A big proportion of work in the business is competitively tendered and recently I gave you a template for handling invitations to pitch for instructions.
After your written submission, the next stage is usually a meeting with the prospective client to discuss your pitch - commonly known as 'the beauty parade'. This meeting is where the clients will decide whether they like you or not - so this is probably where you will win or lose the business. So what can you do to improve your chances?
1) Read the brief - and the interview panel! Your focus at the meeting should be to establish and strengthen a friendly rapport with the client, so you need to focus on the emotional intelligence part of your team's approach. Don't waste time going over all the technical parts of the work.
The client expects that you have the technical ability to do the work - otherwise they wouldn't have invited you to tender. You will have covered all of that in the written submission.
What they want now is to see you bring the submission to life, and to get a feel for whether or not their staff will work well with yours. You need to be memorable and to inspire them with your enthusiasm.
Reading the brief carefully will tell you what the client's real strategy is, so don't get sidetracked with operational issues. One of the best examples of this I saw was when our estate agency decided to seek competitive pitches to handle the firm's accounting work and I was asked to sit on the interview panel, alongside the managing director and the financial controller.
The reason for seeking a change was the feeling that the incumbent wasn't sending us enough business leads and instructions. Our managing director had written the brief, emphasising that business development and referrals between the firms was a priority. One after another, most of the top firms trooped in with large delegations of experts who spoke at length about VAT, auditing and tax. And bored us to tears.
David Simpson, co-founder of Simpson Xavier (now BDO), arrived with just two colleagues. His opening line was: "Well, you know that we know how to do tax and all that, so I want to agree a schedule of monthly meetings between the managing directors, to focus on business development. And here's a list of dates where we would like to host your staff in our office to talk about business referrals, and we'll have a pint afterwards so people get to know each other." Hallelujah! David Simpson had read the brief, realised that two of the people he was pitching to were agents, and not accountants, and made the decision to award them the business an easy one.

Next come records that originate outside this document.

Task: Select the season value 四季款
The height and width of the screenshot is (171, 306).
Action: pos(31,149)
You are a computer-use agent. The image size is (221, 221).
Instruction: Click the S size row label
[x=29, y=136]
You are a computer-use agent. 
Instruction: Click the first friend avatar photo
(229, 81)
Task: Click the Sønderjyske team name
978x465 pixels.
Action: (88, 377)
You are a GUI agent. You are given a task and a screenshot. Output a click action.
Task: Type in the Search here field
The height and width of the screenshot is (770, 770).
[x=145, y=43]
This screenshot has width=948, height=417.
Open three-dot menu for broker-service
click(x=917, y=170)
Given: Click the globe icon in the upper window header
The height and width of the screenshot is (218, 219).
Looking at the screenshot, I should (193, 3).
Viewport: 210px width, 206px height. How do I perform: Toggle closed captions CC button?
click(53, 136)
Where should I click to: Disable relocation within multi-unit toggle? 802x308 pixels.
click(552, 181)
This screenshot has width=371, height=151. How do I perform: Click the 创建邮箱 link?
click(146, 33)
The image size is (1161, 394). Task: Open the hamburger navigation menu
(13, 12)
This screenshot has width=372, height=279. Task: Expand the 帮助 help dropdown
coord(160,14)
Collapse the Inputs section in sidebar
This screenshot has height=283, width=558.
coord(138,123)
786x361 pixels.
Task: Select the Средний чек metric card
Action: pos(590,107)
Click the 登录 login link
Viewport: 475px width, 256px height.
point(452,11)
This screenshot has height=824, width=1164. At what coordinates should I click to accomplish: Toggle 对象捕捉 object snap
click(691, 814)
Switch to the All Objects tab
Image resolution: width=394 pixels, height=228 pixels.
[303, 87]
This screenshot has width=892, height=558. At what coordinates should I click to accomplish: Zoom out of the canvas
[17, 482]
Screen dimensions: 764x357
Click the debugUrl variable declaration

2) PowerPoint or not? The default meeting formula is a PowerPoint presentation, which is ideal for showing videos or images, but usually just comprises having the presenter's notes up on a screen. Try and make sure that at least part of your presentation involves looking together at some hard-copy documents. You are now moving them into sitting with you and asking and answering questions - in other words, working together.
3) The day before the meeting, arrange to visit the meeting room, check the equipment and rehearse your presentation. No-one else will do this, so you are already looking more enthusiastic and professional.
4) Try and mirror the interview panel for gender and age balance. Don't try to impress by bringing too many people - especially if they are not going to contribute. Dress at least as well as the panel does.
5) Circulate the interview panel's names in your own office, as someone may know them. If so, brief them and bring them along.
6) Have a dress rehearsal of the meeting, with your own staff playing the client role and asking likely questions.
7) Be brave enough to let your best presenter lead the pitch - and not necessarily your most senior person.
8) You will often be shown into the room to await the clients. Spread yourselves around the table, which forces the client's team to intermingle with you. You are now 'working together' - much better than the usual sterile interview format, with both teams facing each other.
9) Don't be afraid to use a prop, a model, or large hard-copy images to stand out.
10) Show some emotion. After summarising, finish by telling the clients that you would LOVE to have this job.